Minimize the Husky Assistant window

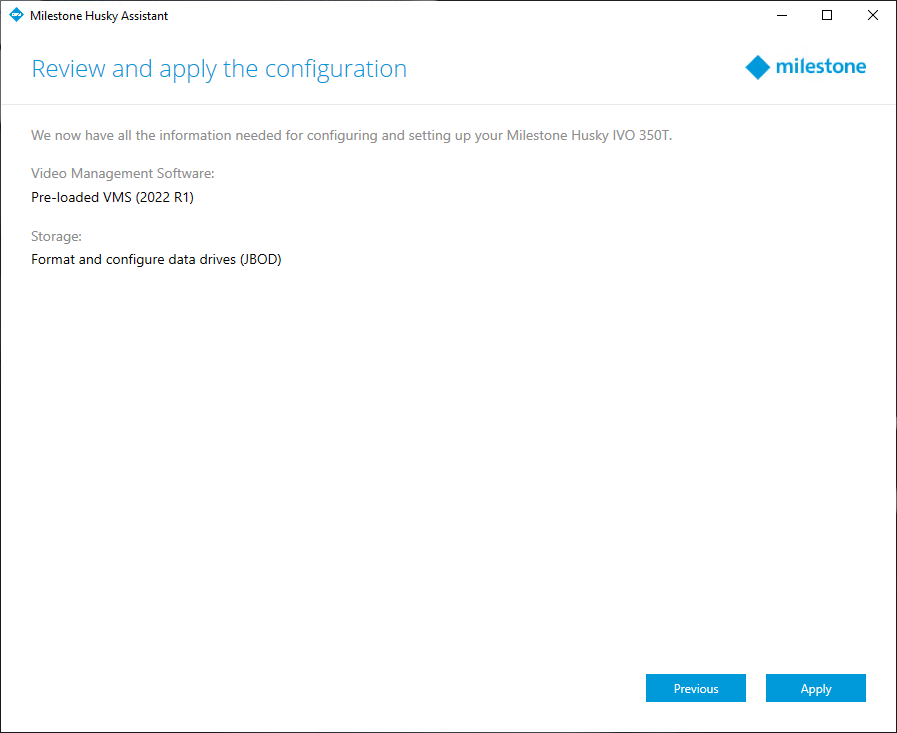point(782,15)
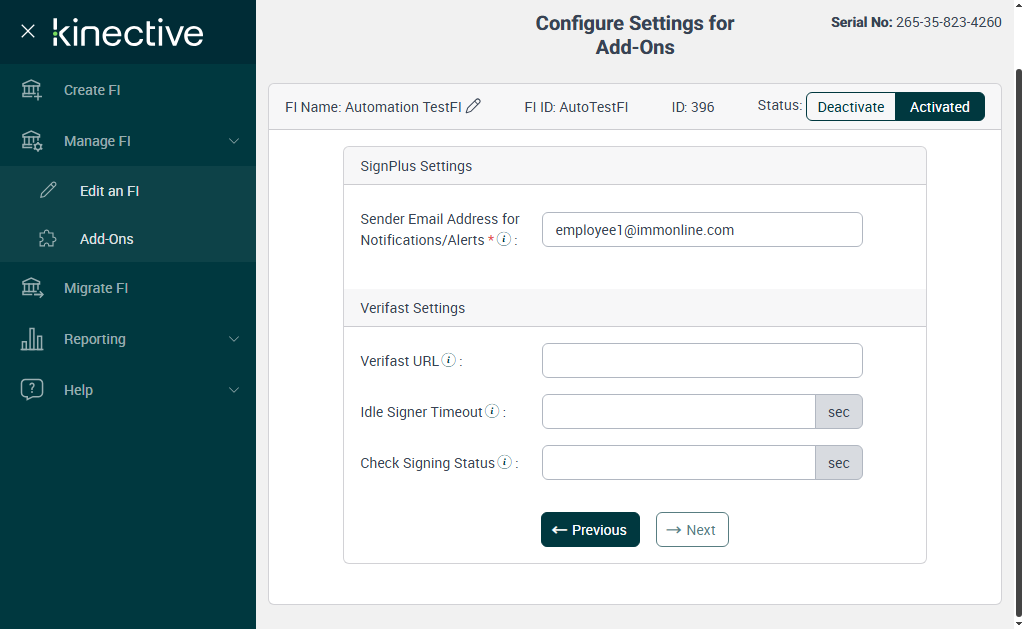Collapse the Manage FI menu chevron
The image size is (1024, 629).
pos(234,141)
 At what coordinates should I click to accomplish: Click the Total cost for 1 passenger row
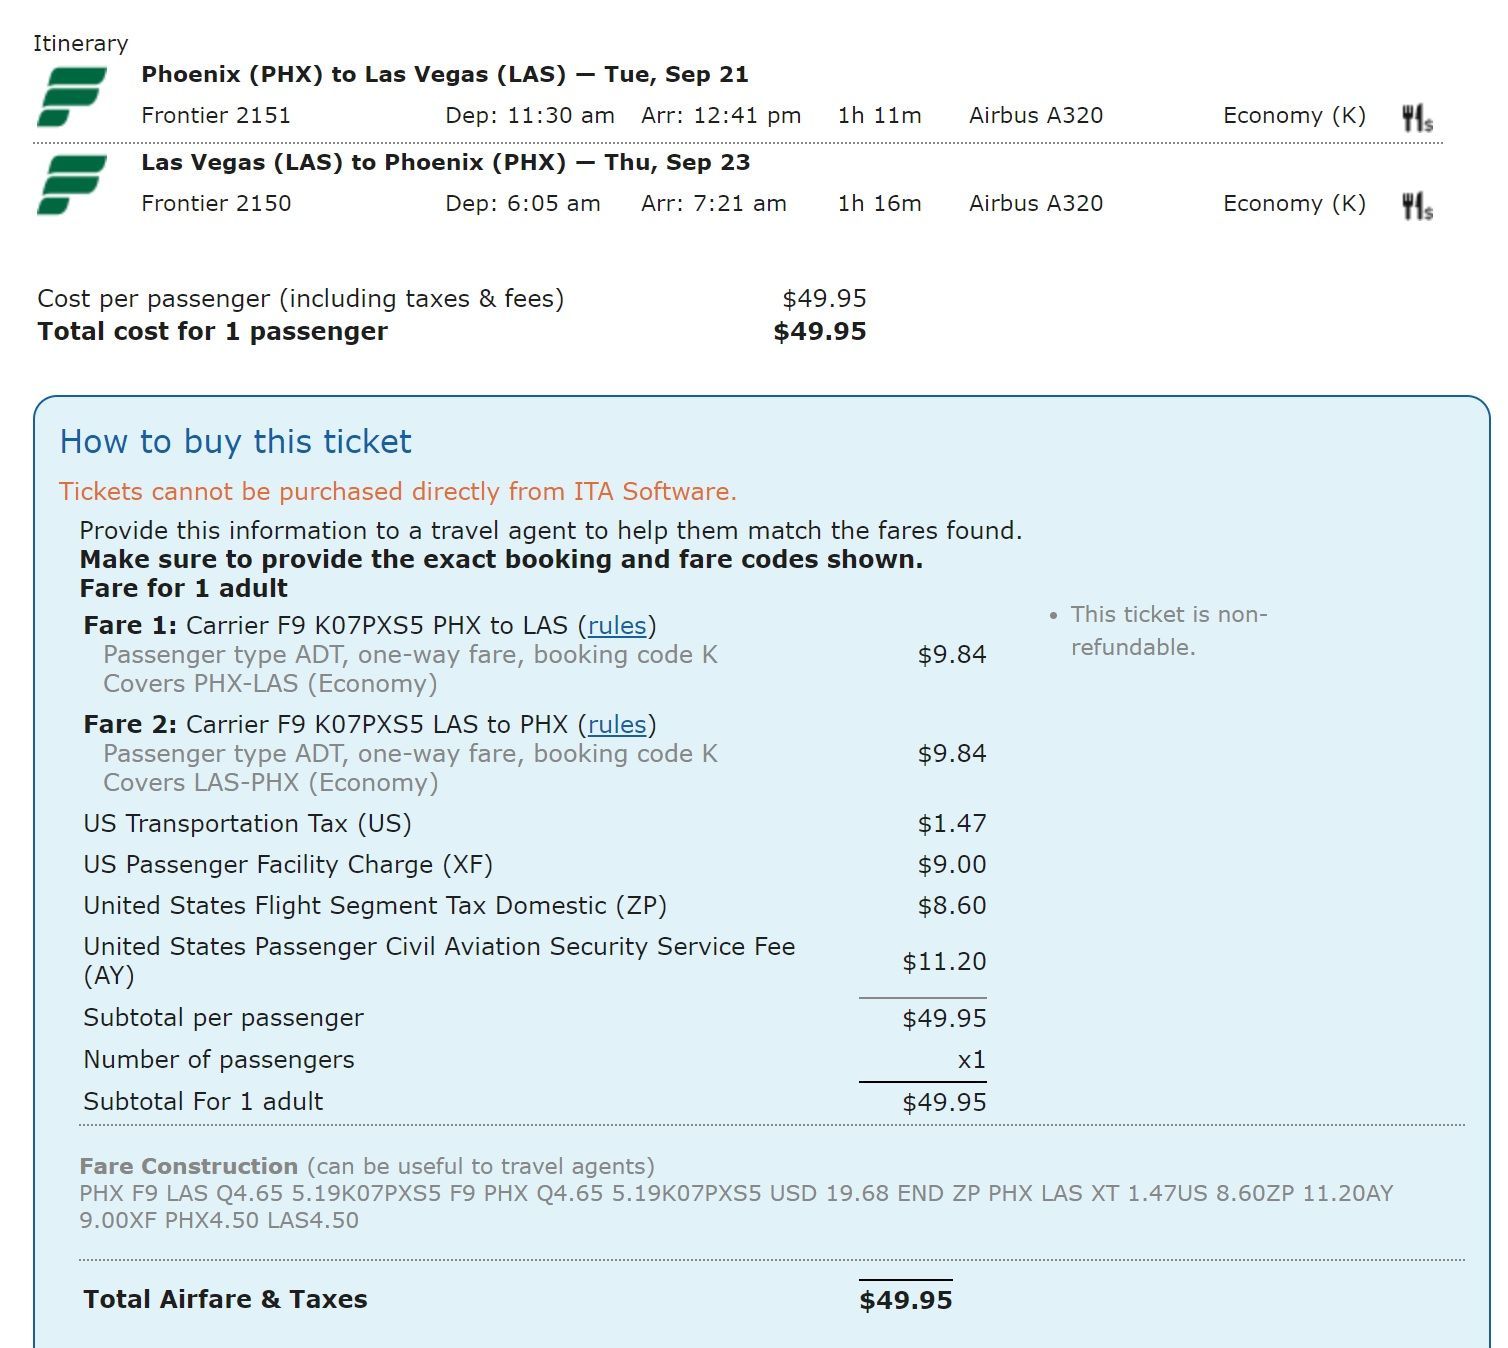212,332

_Instructions to follow_
Excluding all images, transcribe the material word for word.

_Answer below_
Minimize the Husky Assistant window

point(782,15)
Collapse the Manage FI menu chevron
The image size is (1024, 629).
pos(234,141)
 At what coordinates should I click to accomplish: Click the Total cost for 1 passenger row
212,332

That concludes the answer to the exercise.